Another trip around the industry: Companies are spanning testing, Big Data, collaboration, integration and more. And all were touting the same initiatives, providing businesses with solutions that improve the quality and mobility of enterprise software.
Altova, which for so many years has focused on development tools around XML, last year released Mobile Together, a platform for creating and delivering software forms such as expense reporting to smartphones and tablets. The 1.4 version is expected early this month with geolocation, so companies can track where their field reps are, or where a truck driver is, and that data can be coordinated with arrival times at destinations, according to CEO Alexander Falk.
The mobile client is free; the server must be licensed. It runs on Linux or Windows (Active Directory credentials can be used) and talks to SQL or other databases via ODBC. It also can consume XML or EDI data. Mobile Together supports Android, iOS and Windows (8 and 8.1) devices.
Paired with Altova’s MapForce server, which transforms data into different formats, and the company’s FlowForce Server, which does the data integrations, the solutions offer businesses a no-code, drag-and-drop, checkbox-style UI for empowering a mobile workforce, Falk said.

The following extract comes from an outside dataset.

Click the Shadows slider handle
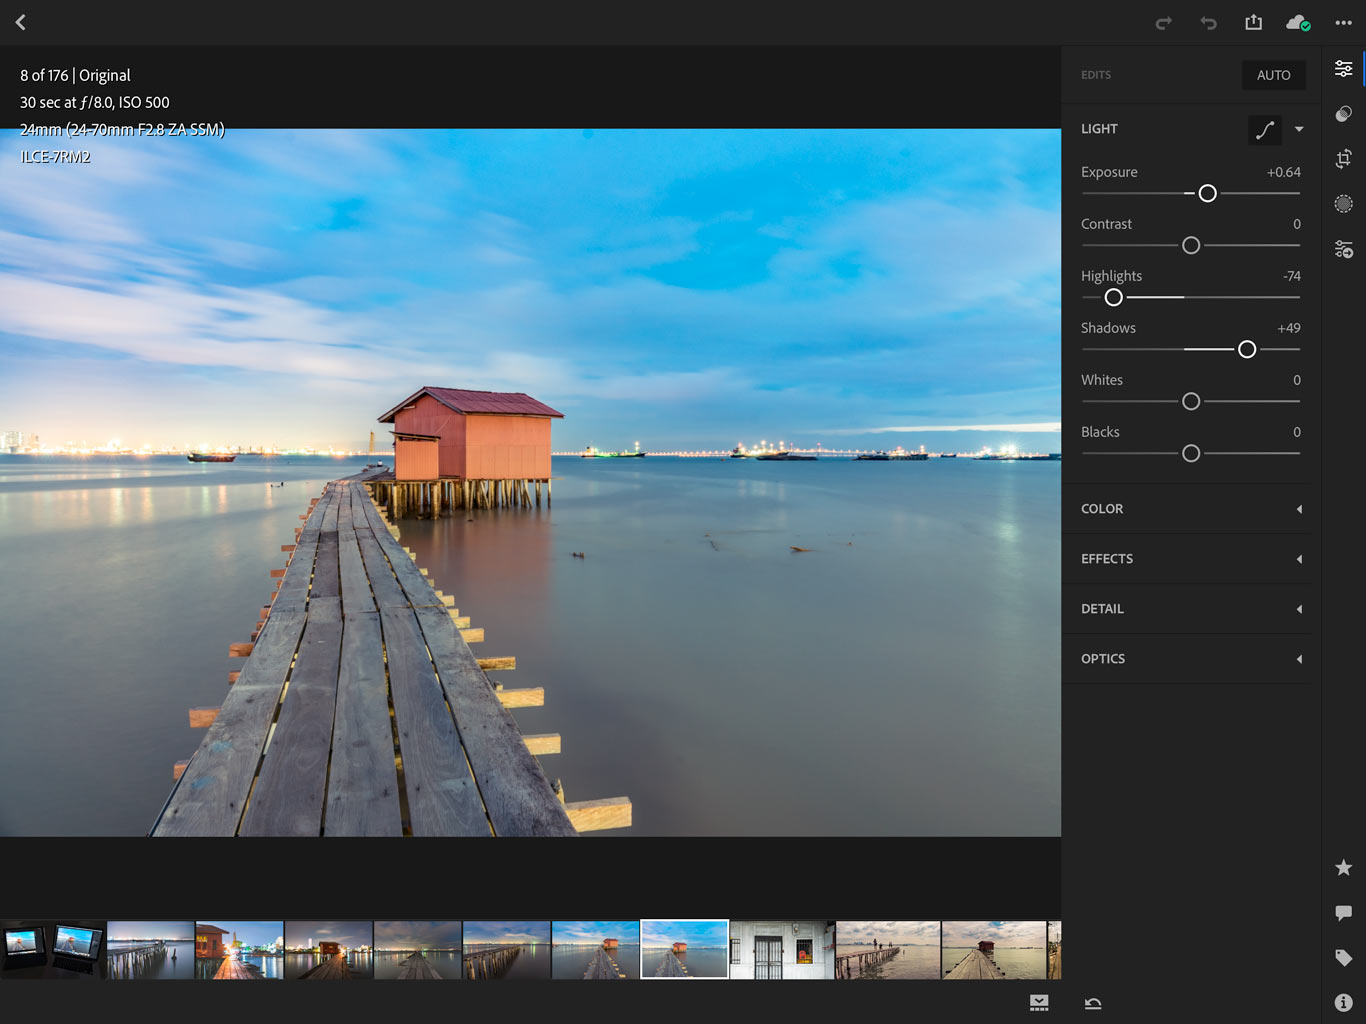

He said a solution exchange marketplace will be set up in a few months, where sample apps will be demonstrated and published.
At Red Hat, the company’s four-month-old acquisition of mobile application platform FeedHenry was top of mind, as it works to integrate the platform with its OpenShift Platform-as-a-Service. “Mobile is the new consumption and production paradigm,” said Red Hat’s Steve O’Keefe. “Companies are using mobile for field service work.”
FeedHenry is the piece that will take Red Hat’s PaaS and make it mobile, I was told. This should happen around the June timeframe, when the company again hosts its summit.
Red Hat uses an example of an auto insurance app. If an insured motorist gets in a crash, he can use his phone to take a picture of the damage, upload it to an adjustor, get an estimate for repair, and have most of the claim form fields prepopulated before the tow truck even arrives.
SmartBear, a software quality company that was in the process of settling into its massive new space in Somerville, Mass. (overlooking the Mystic River of movie fame), is emphasizing “quality tools for the connected world.” What’s driving that, according to marketing officer Bryan Sample, are APIs. “But that’s where the security vulnerabilities are, with privacy and data rights issues as well,” he said. The Internet of Things, he added, is where tomorrow’s securities lie.
Then there was a company called Kinvey (pronounced kin-VAY), so named because their platform has its origins in a way to allow family (kin) to convey messages to each other. Kinvey offers a Mobile-Backend-as-a-Service platform for creating mobile solutions.
Client-side libraries for Android, iOS, JavaScript, HTML5 and more handle offline caching, encryption, data synchronization, location services and more, explained Brian Wilson, CTO of Kinvey. The core platform handles the library requests, and can pull data or business logic into the core to deal with the request, modify it, run the logic and confirm identity, he explained, using data links and auth links from the platform.
“Developers get up to speed immediately because they don’t need to be on top of iOS design patterns for example,” Wilson said. “We keep it up to date, scale it and manage it. The library takes care of SDK-specific and API-specific stuff to be aware of the hardware it is on.”
And the company has come up with an Enterprise Mobility Maturity Model to help organizations assess their readiness and ability to deliver mobile solutions.
The first step toward enterprise mobility is knowing that you need to be mobile, according to Wilson. This includes creating and utilizing simple customer-facing applications for marketing and websites that don’t need back-end horsepower. It’s where companies can get the answer to “What does mobile mean for me?” Wilson said.
Step two is improving productivity, allowing members of the workforce to gain access to existing systems and processes. The challenge here is to turn mobile-unfriendly APIs such as SOAP requests into RESTful APIs.
The next step is creating applications that address and change business processes to make the mobile experience transformative, rather than simply adapting existing processes to devices.
The last step is producing apps that impact a company’s bottom line by increasing revenue while lowering costs. Kinvey uses the example of a company that has developed a suite of mobile apps that work together to control temperatures in commercial and industrial buildings, helping to reduce the costs of heating and cooling the buildings.
Mobile is more than 24×7 communication: It will change the way companies do business.